「以遠権フライト」はマイナーな航空会社にも乗れます!


 通常の国際航空運輸では、出発地Aから目的地Bまでの運行であるが、目的地Bに到着後、更に最終目的地Cまで運行することがある。
 今回は、そんなレアな運航「以遠権フライト」について紹介する。

 まず、「以遠権(いえんけん)」の用語から説明する。
 国土交通省によると以遠権とは、「相手国を経由して第三国への輸送を行う権利」、「二国間輸送に加えて、以遠地点への輸送ができる権利」と定義されている。

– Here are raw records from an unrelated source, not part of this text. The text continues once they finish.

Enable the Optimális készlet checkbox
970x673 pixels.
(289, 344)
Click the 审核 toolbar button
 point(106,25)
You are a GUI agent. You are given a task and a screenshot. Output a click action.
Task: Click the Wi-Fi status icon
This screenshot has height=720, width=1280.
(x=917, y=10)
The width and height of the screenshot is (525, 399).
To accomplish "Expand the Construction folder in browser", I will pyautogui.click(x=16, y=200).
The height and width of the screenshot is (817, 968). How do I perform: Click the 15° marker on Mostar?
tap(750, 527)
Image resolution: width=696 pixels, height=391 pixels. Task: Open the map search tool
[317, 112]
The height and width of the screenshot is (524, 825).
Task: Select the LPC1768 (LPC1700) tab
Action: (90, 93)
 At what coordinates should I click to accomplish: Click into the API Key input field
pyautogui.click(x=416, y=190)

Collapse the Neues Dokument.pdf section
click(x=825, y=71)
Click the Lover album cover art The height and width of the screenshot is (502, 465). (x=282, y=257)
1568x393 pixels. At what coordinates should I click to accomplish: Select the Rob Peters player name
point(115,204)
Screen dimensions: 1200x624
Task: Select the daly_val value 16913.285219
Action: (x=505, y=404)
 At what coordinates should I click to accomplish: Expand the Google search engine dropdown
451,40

 以遠権フライトの例として、エチオピア航空のフライトをみてみよう。
 「アディスアベバ→仁川→成田」のフライトであるが、「仁川→成田」の区間が以遠権フライトになる。
 アジア地域内のフライトであるにもかかわらず、アフリカの航空会社に乗れる。


 また、有名な以遠権フライトでは、シンガポール航空のフライトがある。
 「シンガポール→成田→ロサンゼルス」のフライトであるが、「成田→ロサンゼルス」の区間が以遠権フライトになる。

 シンガポール航空は、機内食もサービスも素晴らしいと言われる。JAL、ANA、アメリカの航空会社も良いが、シンガポール航空も高評価なエアラインなので、機会があれば乗ってみたいところだ。

 では、以遠権フライトの魅力は何かだが、ずばり、ビジネスクラス、ファーストクラスでも低価格であることが多いことだ。他社も運航している路線であり、空いている席を販売する以上、安くせざるを得ないのだろう。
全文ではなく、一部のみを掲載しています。